President Schuster Joins National Rare Disease Advocacy Board
NORD was instrumental in the passage of the Orphan Drug Act of 1983, which provides incentives to pharmaceutical companies to develop drugs for the thousands of identified rare diseases that affect nearly 25 million Americans. The incentives are crucial since financial profit in developing a drug for a disease that may afflict less than 100 people tends to be quite low.
"Thanks to NORD, there are treatments for literally hundreds of diseases that probably would not have been developed without their work," Schuster said. "It's an organization with a very special mission, and it's great to be a part of that."

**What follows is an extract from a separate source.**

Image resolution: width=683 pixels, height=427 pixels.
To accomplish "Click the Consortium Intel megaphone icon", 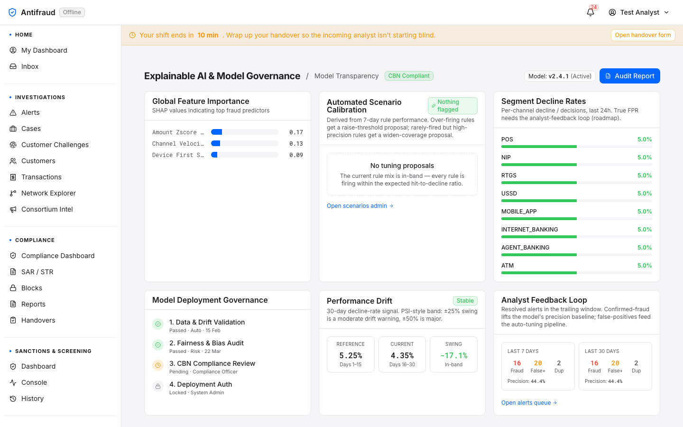I will (x=13, y=209).
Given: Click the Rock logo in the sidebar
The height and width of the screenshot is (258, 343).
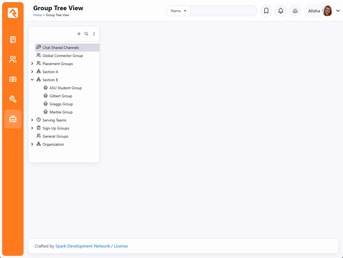Looking at the screenshot, I should tap(13, 13).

Schuster said one reason he agreed to serve on the board was because NORD and KGI's Center for Rare Disease Therapies, which is devoted to finding drug therapies for rare diseases, have common goals.

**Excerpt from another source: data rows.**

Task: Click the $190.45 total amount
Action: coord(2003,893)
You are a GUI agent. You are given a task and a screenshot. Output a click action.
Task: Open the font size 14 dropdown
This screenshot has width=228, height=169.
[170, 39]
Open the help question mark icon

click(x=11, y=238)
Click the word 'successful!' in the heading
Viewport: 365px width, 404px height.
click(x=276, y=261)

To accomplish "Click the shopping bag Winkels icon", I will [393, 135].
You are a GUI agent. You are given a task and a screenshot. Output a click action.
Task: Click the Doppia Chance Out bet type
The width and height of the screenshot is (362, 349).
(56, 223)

"They are a lobbying organization and we're an educational institution. We don't compete in any way but we have a very common and overlapping interest in rare disease therapies," Schuster said.

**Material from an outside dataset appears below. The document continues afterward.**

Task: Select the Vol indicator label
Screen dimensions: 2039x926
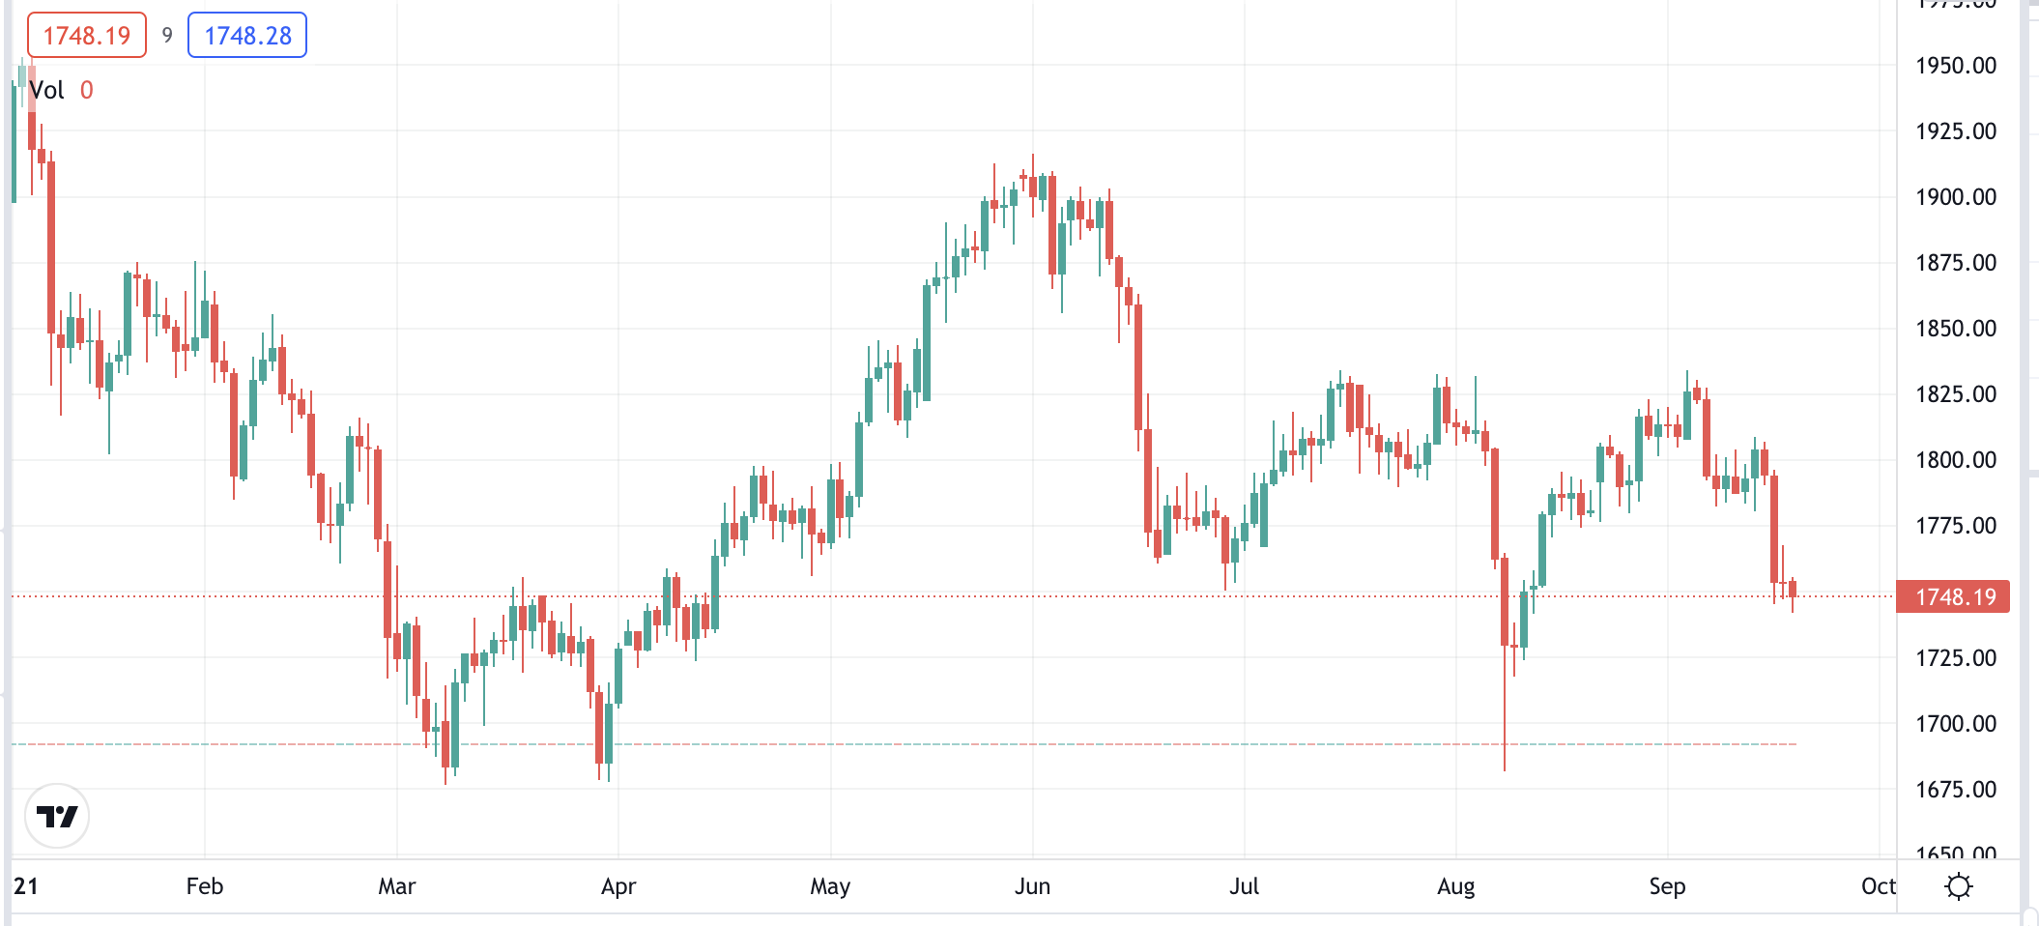Action: [46, 91]
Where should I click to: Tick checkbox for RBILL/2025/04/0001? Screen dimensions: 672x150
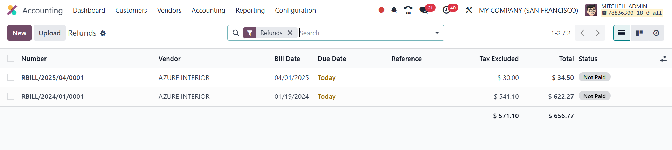[11, 77]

"There are 7,000 rare diseases out there and, while it's wonderful to have treatment for 300 to 400, there's a great deal more to do. I think we're going to make a difference together."
Schuster is one of five new members of NORD's board, which plays an important role in furthering advocacy, education, research and patient services for individuals and families affected by rare diseases.
"We are thrilled that these very talented individuals have agreed to join us in these important endeavors. Their creative vision and depth of experience will be a tremendous asset at this critical point in time when healthcare is front and center on the national agenda," said NORD President and CEO Peter L. Saltonstall in a news release.